It has been almost a year since one of the most devastating wildfires broke out in the Sierra Bermeja mountain range of Malaga. The fire was unlike anything anyone had ever seen. Its veracity and rapid spread destroyed 10,000 hectares and made the task of controlling it a week’s work and it was not completely extinguished for 40 days.
The fire also took its toll on those who lived near or were close to Sierra Bermeja; thousands were evacuated from surrounding villages. One such victim was the Adana (Association for the Rights of Abandoned Animals) of Estepona, a dog shelter whose facilities are located in the mountains.
Quantify the effects
The damage to the shelter was notable, although the fire had spread around the facilities rather than through them.
In their September 2021 newsletter, Adana said they suffered “huge damage to the outer perimeter fence”, that their two-kilometer pipe from the mountain’s water source had “evaporated”. and that their storage container unit, which had spare pumps, dog crates and other items, had “burned to the ground”.
But these items listed were just the tip of the iceberg. “We estimate that there was 25,000 euros in damage,” Adana president Susie Brown told SUR in English. She could only make this estimate because they were asked, immediately after the fire, what they had lost. “How do you remember and how do you know everything that was in the storage units?”
Back to normality
For Adana, getting back up and running wouldn’t be easy or cheap. “We didn’t receive payment from the insurance company, so we had to call everyone in and get our story out,” Brown explained. Adana’s situation quickly spread online, mainly due to the sharing of video footage of the fire around their facilities on social media. “The public and the local community have been absolutely fantastic. Great people have come to donate food, blankets and beds; it has helped us,” she explained. “But we had to pay the bill; we sold everything to keep this place going.”
Despite struggling to deal with the damage, Adana staff and volunteers wasted no time. “We had over 100 dogs that we needed to get back into, so we had to get back to a sense of normalcy very quickly,” Brown explained.
Inside, the shelter was a mess. “It was horrible, it was fire damaged, black and it stank.

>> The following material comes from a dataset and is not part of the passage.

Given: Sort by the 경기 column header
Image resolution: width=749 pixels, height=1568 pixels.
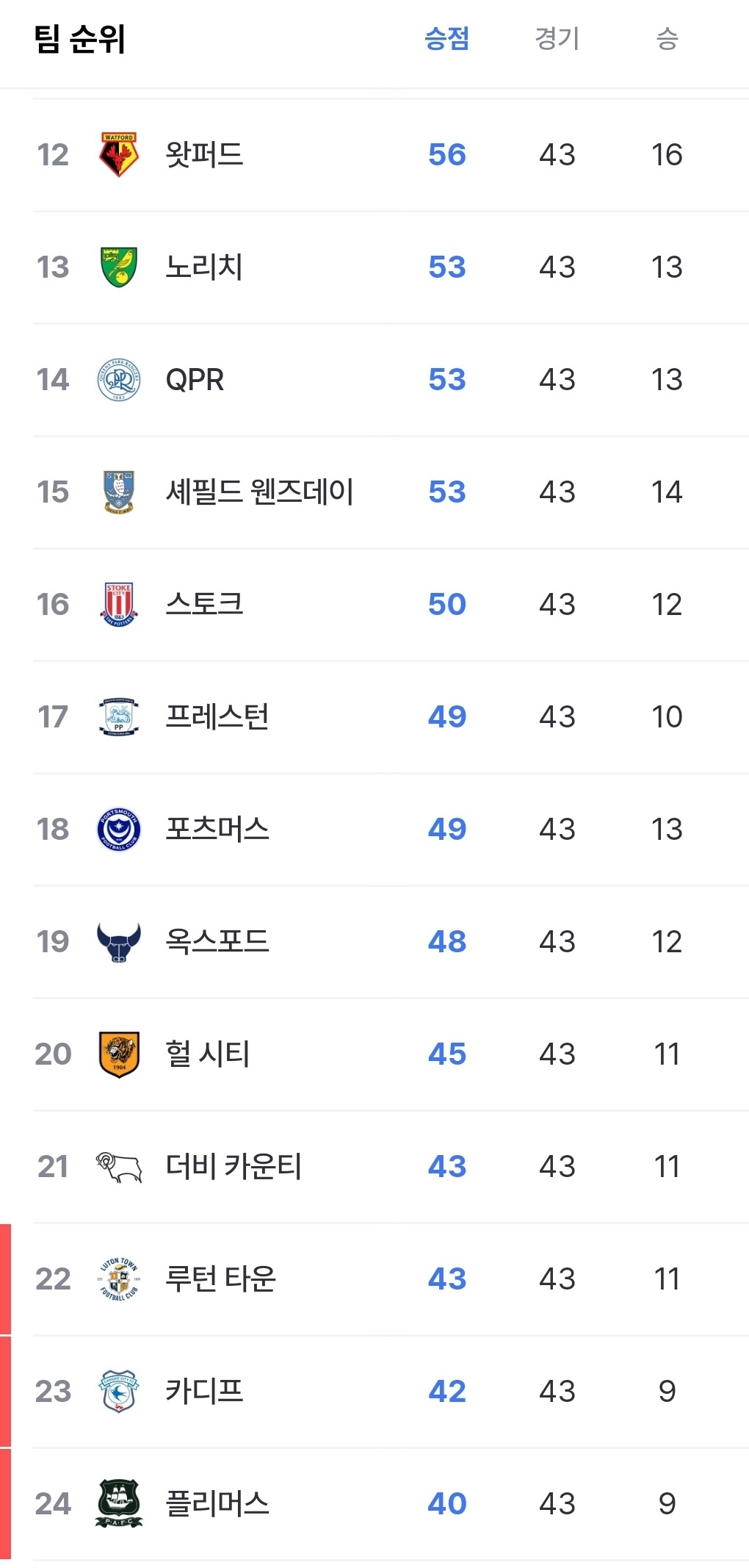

It took us a week, with about 20 of us, cleaning and painting around the clock,” she said. Explain. But suddenly, the president of Adana considered that the team handled the situation “in a very professional way” and “a few real soldiers came out of the woods”.
Once Adana restored their water supply, cleaned their shelter, got their electricity back and received needed supplies, the dogs were able to return no more than a week after the worst of the fire was extinguished. “It was a miracle. We were determined not to let it beat us,” Brown said.